Six weeks ago my husband of almost three years took off. I came home from work to find him standing in the kitchen with a suitcase, saying that it was nothing personal but he needed to get away for a while, and then he left. I didn’t hear from him or see him for five weeks. I was hurt but I was also frantic with worry. I thought we were very happy, and this came completely out of the blue. He didn’t go to work (they said he’d taken a leave of absence), hadn’t spoken to any of our friends about this, and his parents claimed he wasn’t in touch with them. He came back last Thursday. He refuses to answer any questions about where he was and what he was doing. He is also a little angry with me for “involving” our friends and family in “his” personal business. I am torn between thinking that he was having some kind of crisis and thinking that he’s spent the last five and half weeks with another woman. Now that he’s home, he seems to want me to forget this ever happened and pick up right where we left off. I have told him that he needs to tell me where he’s been and what he’s done, or he can leave again. He says he’s not talking about it anymore and is not going anywhere. What should I do?
This woman doesn't seem as far gone, thank goodness. This man is depending on the natural inclination to try to work it out instead of divorce, but hopefully she won't succumb to that manipulation and just leave his ass immediately.
But again, you see all the tools of the gaslighter on full display. He uses our cultural prejudice that assumes men are more rational and "objective" than women in order to bully his wife into accepting some flat-out unacceptable behavior. The "crazy bitch" card often doesn't even need to be bluntly played. Knowing that he has it in his hand is often enough for women to second guess themselves. He clearly hopes that by acting all put out and even betrayed by her perfectly reasonable expectations, he can bully her into thinking she's the bad guy here and that she needs to hustle to gain his forgiveness for her "weird" and "crazy" behavior. The accusation of disloyalty because she tried to find him is a nice touch, asshole.

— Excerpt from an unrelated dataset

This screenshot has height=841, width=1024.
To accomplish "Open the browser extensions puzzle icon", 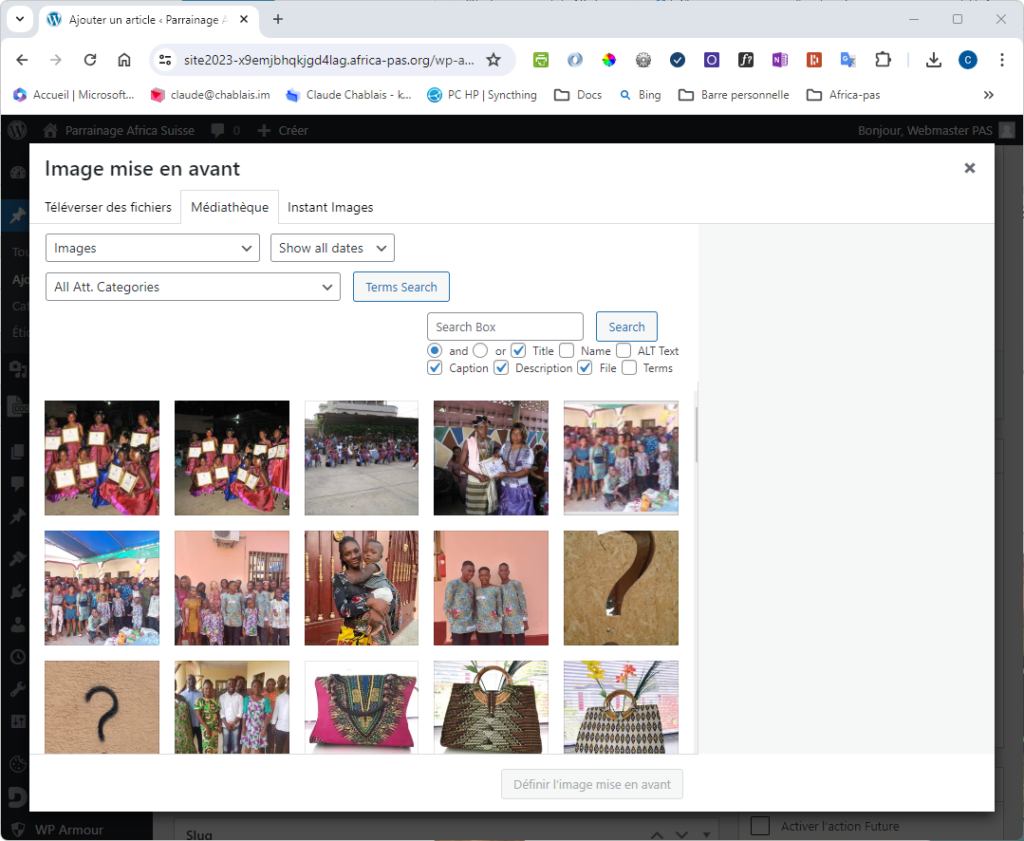I will 882,60.
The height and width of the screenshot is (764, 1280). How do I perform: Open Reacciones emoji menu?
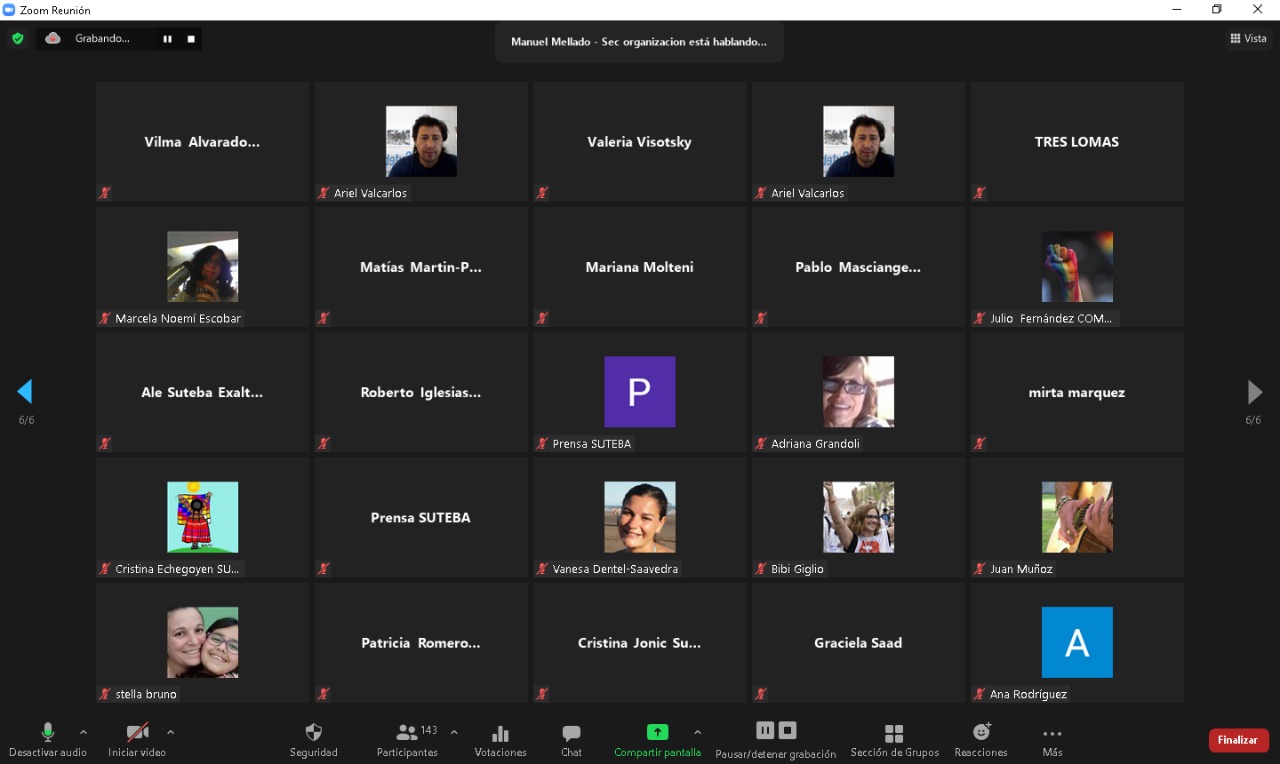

I'm not 100% that he was with another woman. Just 99%. God only knows what he's telling that woman. Probably that he's single.
Most gas lighting is more subtle than these examples, of course. It's about making you feel "crazy" if you ask for basic respect or making you feel "slutty" if you want more orgasm equality in bed or making you feel like a "nag" if you want to share chores equally. Sometimes, a lot of otherwise well-meaning people might do this on occasion in a moment of weakness and pettiness, but they apologize for it, acknowledge that it was manipulative, and don't make a habit of it. But people who do it all the time, refuse to admit that's what they're doing, and treat your feelings like they are nothing but a pain in the ass? These are extreme examples, but a good learning tool to see what the pattern looks like.